Il peso alla nascita e il tasso di accrescimento post-natale non sono differenziati per sesso e possono essere considerati utili indicatori delle condizioni complessive dell’individuo adulto. In funzione del sesso, lo sviluppo delle dimensioni corporee risulta condizionato da fattori quali la densità e le condizioni climatiche che caratterizzano la stagione estiva dell’anno di nascita. A elevate densità e a condizioni di aridità estiva corrisponde un ridotto sviluppo corporeo delle femmine; a prescindere dalle condizioni climatiche, i giovani maschi sono in proporzione comunque più piccoli e più leggeri.
Questa differente risposta nei due sessi corrisponde a una differente allocazione delle risorse in favore delle figlie da parte di madri più grandi della media. La distribuzione delle specie di piante attivamente selezionate durante la primavera e l’estate contribuisce a determinare la variazione spaziale osservata nelle dimensioni corporee dei piccoli durante la stagione invernale e stimata pari a 2 chili, ossia al 15% della massa corporea invernale; in ambienti non idonei dimensioni corporee ridotte non riescono a garantire ai piccoli la sopravvivenza durante il loro primo inverno.

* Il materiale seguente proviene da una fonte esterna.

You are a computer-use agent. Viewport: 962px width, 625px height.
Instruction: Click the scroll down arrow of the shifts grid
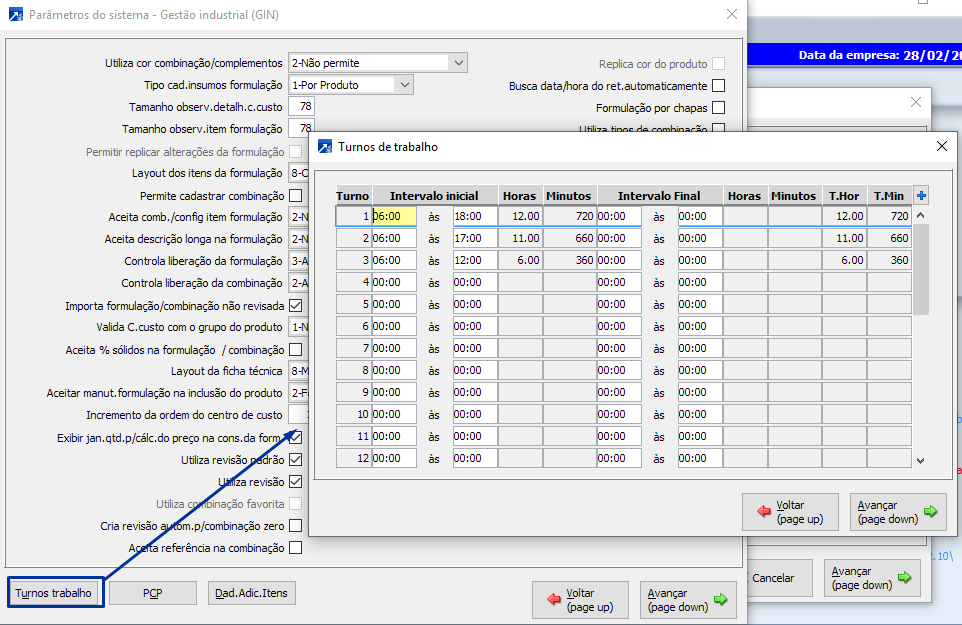pyautogui.click(x=920, y=460)
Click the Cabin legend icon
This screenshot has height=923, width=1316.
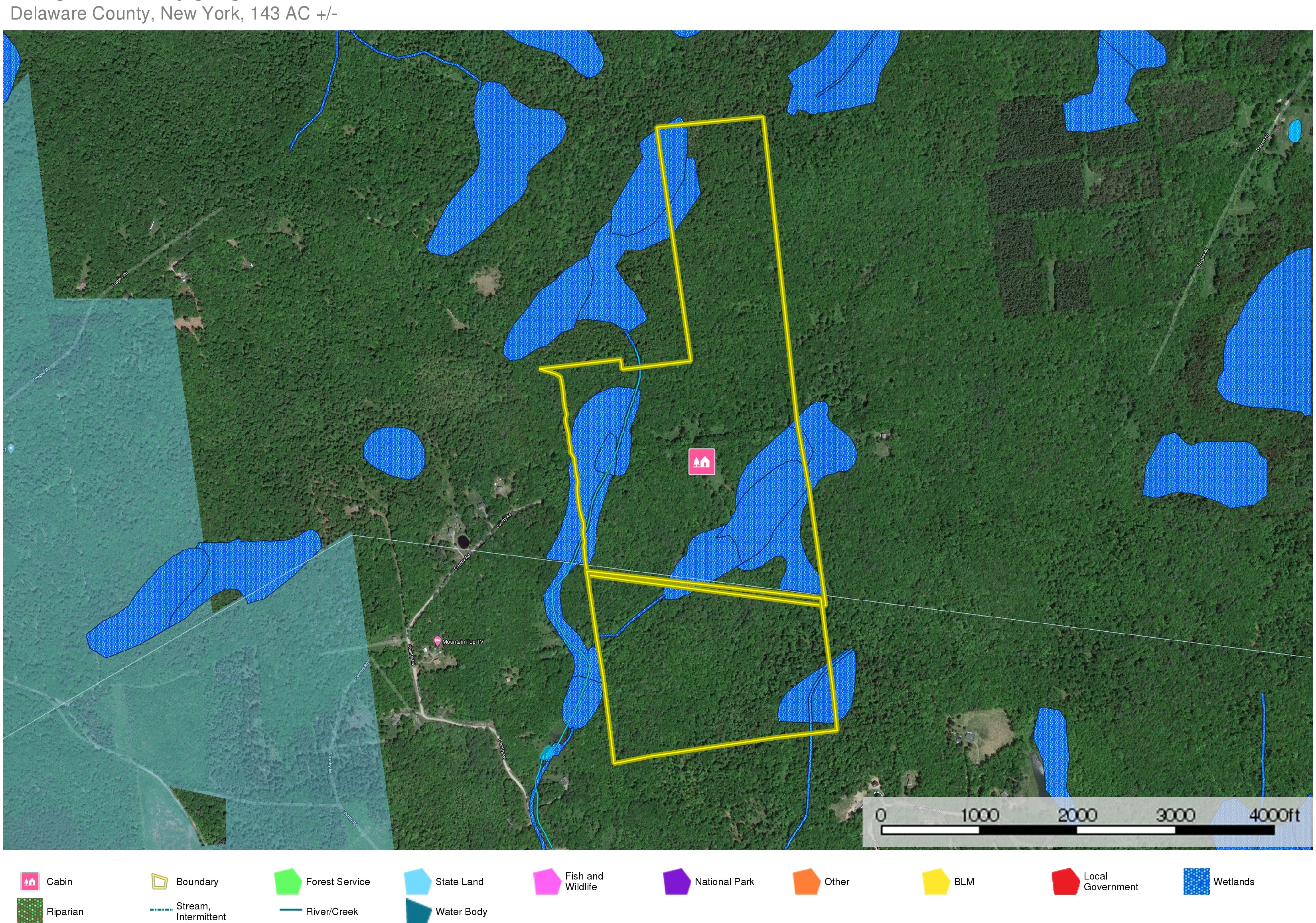coord(29,881)
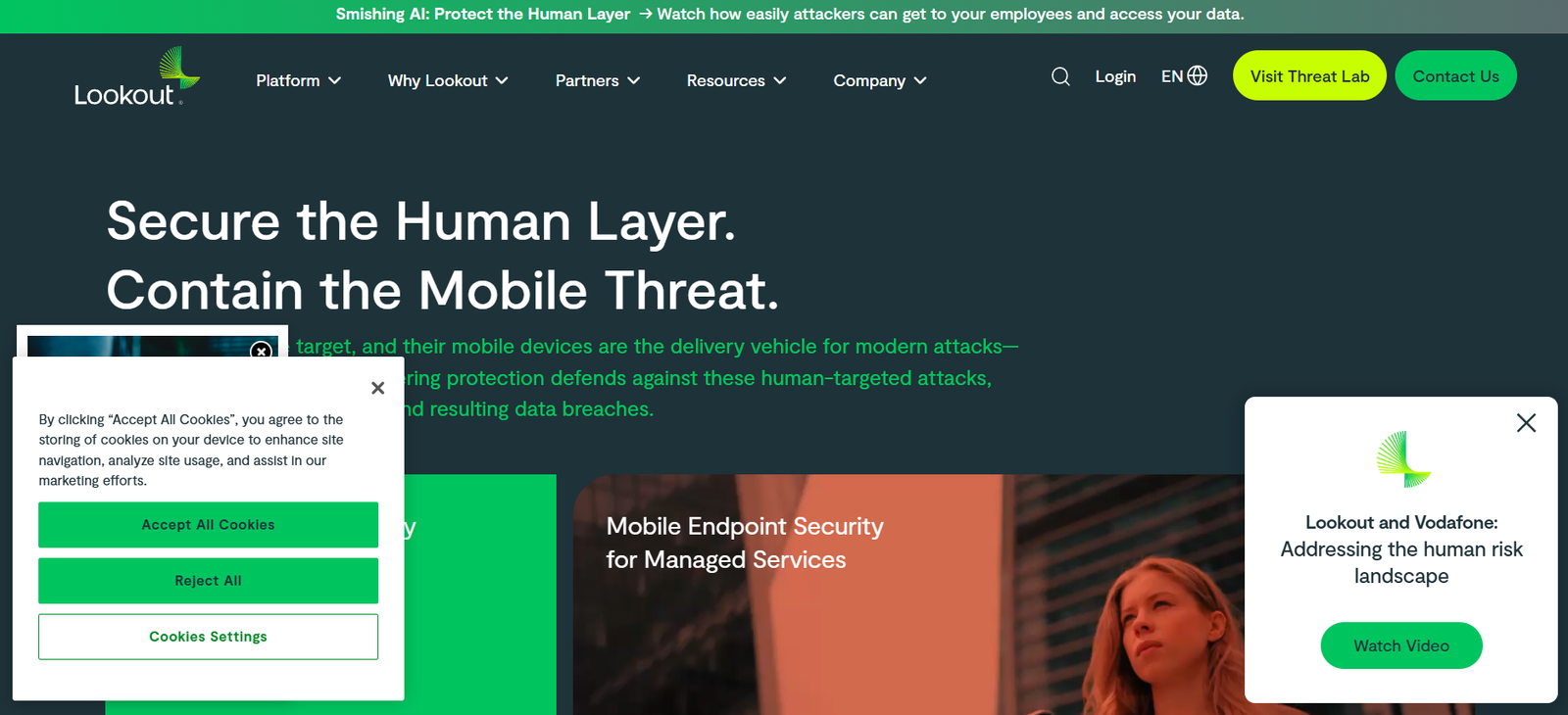This screenshot has height=715, width=1568.
Task: Reject all cookies
Action: (208, 581)
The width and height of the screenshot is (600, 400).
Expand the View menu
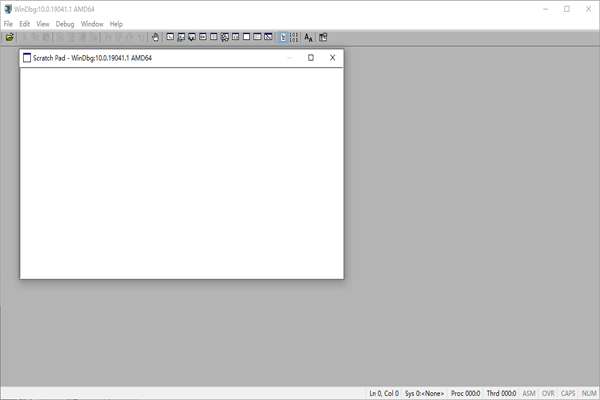coord(42,24)
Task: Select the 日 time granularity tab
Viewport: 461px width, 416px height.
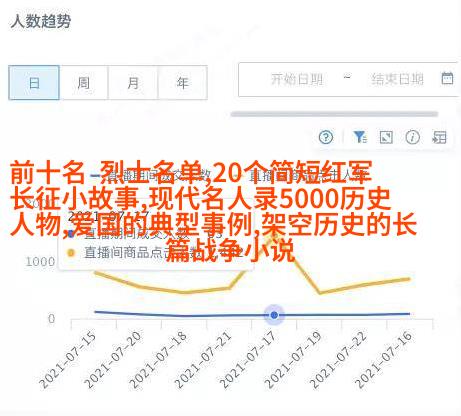Action: [34, 83]
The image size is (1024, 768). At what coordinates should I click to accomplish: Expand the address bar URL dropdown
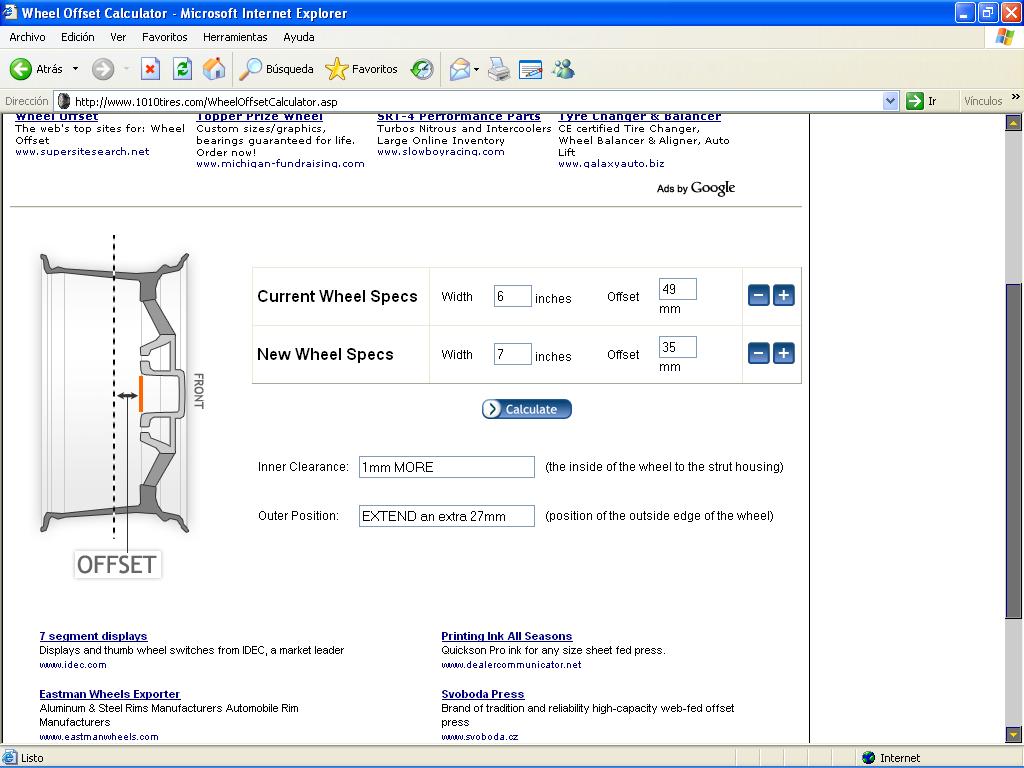[890, 101]
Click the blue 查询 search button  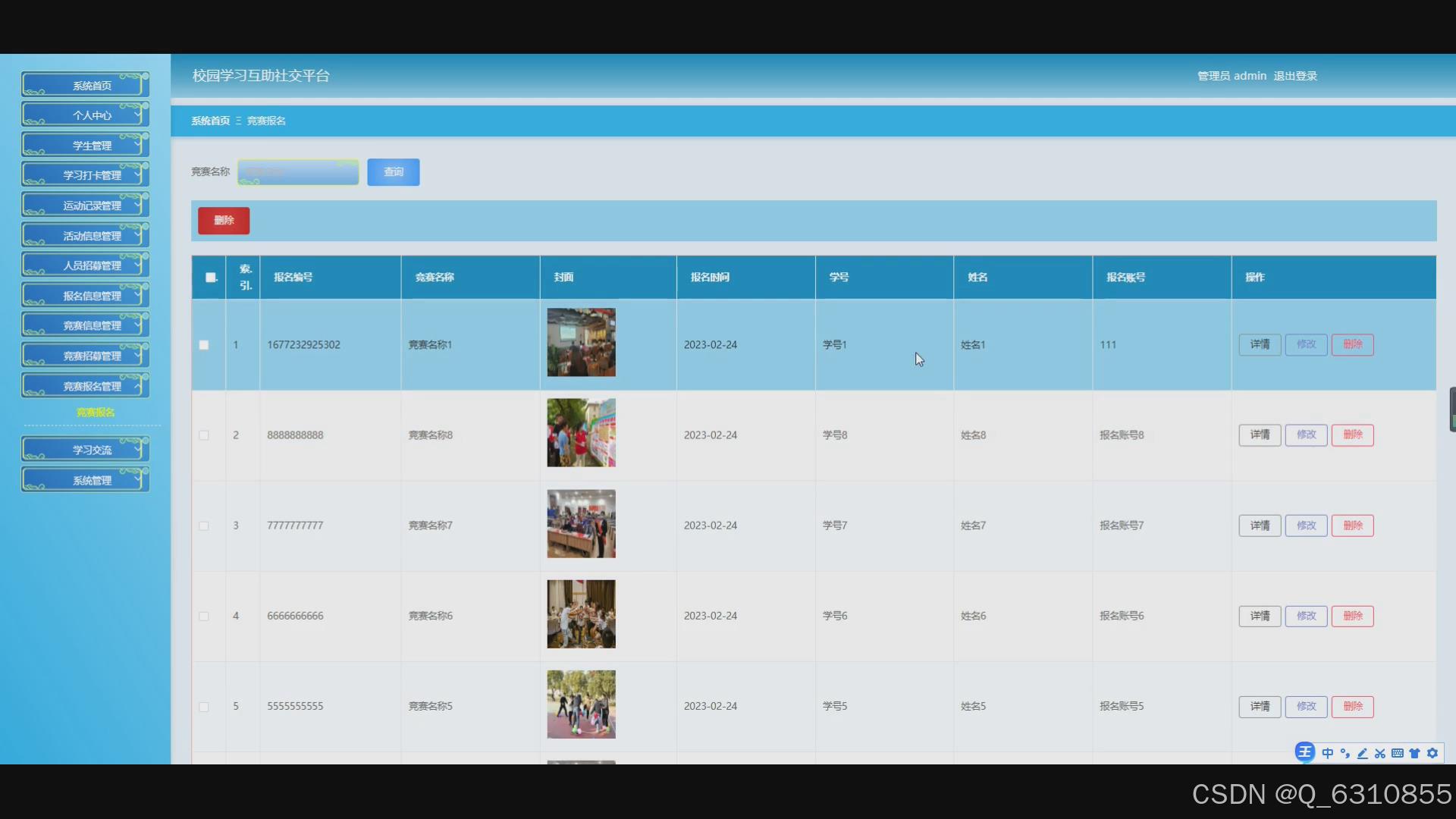point(393,172)
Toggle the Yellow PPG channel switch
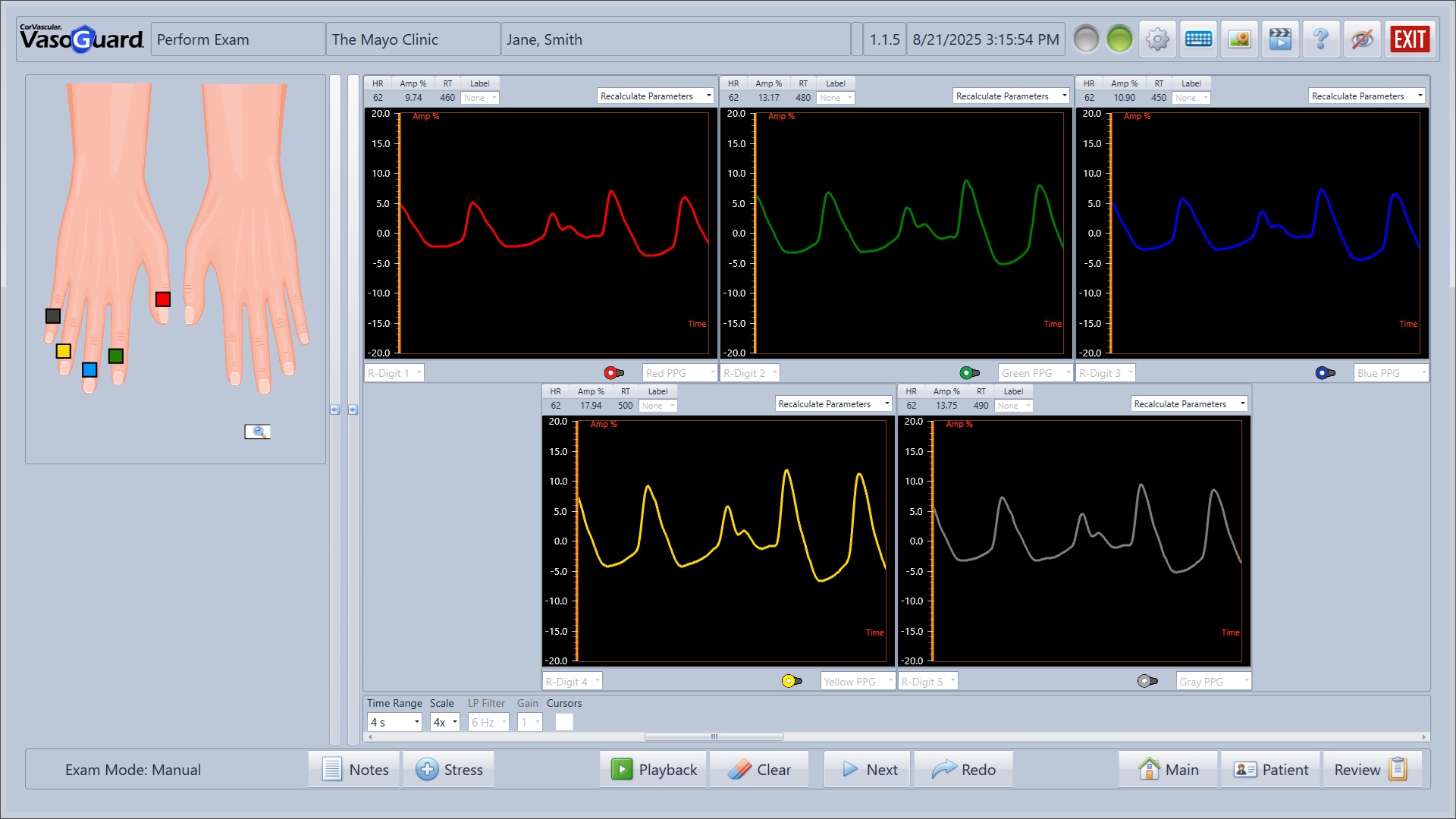The image size is (1456, 819). pos(792,680)
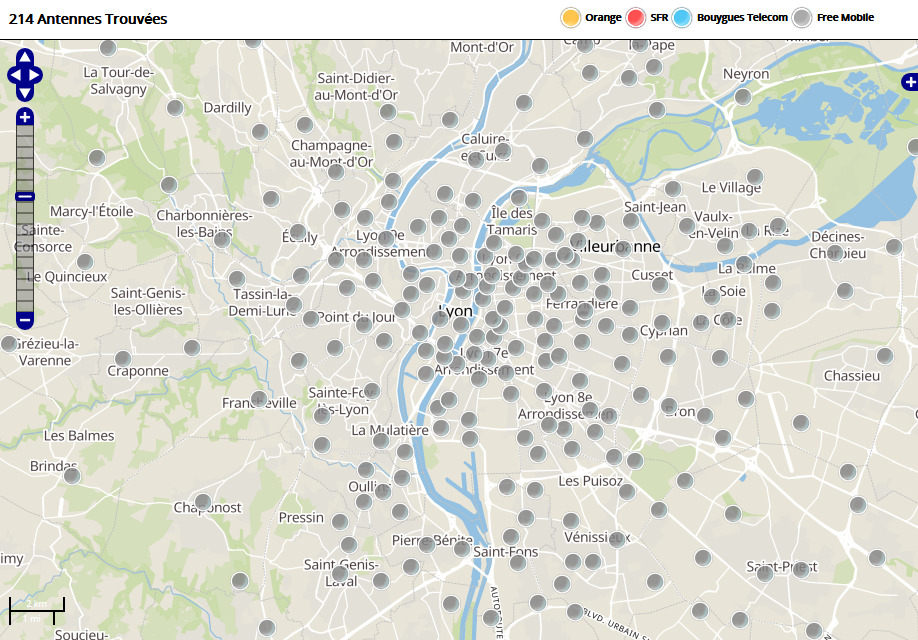The height and width of the screenshot is (640, 918).
Task: Expand the layer switcher on right edge
Action: tap(909, 82)
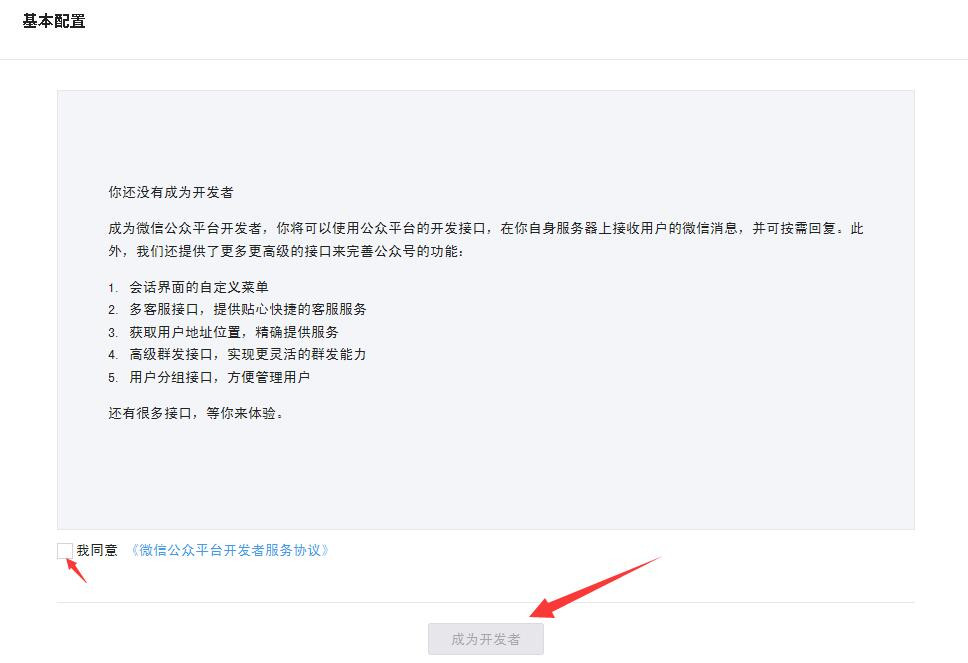Select the 高级群发接口 list item

click(x=247, y=354)
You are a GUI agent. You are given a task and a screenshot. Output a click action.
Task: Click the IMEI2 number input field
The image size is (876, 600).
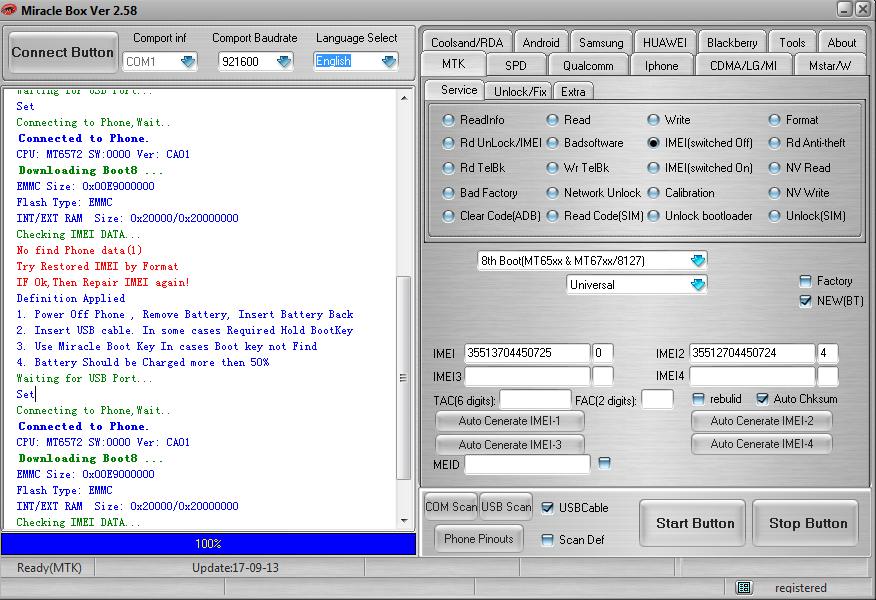point(750,353)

Una miniera d’informazioni
Per monitorare le popolazioni di capriolo a scala di paesaggio sono stati usati anche altri indici altrettanto sensibili alle variazioni di densità e ai cambiamenti climatici e di habitat, come per esempio la lunghezza del garretto. L’insieme di tutti i dati che possono derivare dalle informazioni demografiche, ponderali e biometriche rappresenta infatti una miniera di informazioni attraverso le quali è davvero possibile conoscere meglio lo stato di conservazione delle popolazioni di capriolo e intraprendere di conseguenza le più efficaci strategie gestionali volte a traguardare verso una corretta conservazione dei selvatici e un’appagante possibilità di esercitare l’attività venatoria.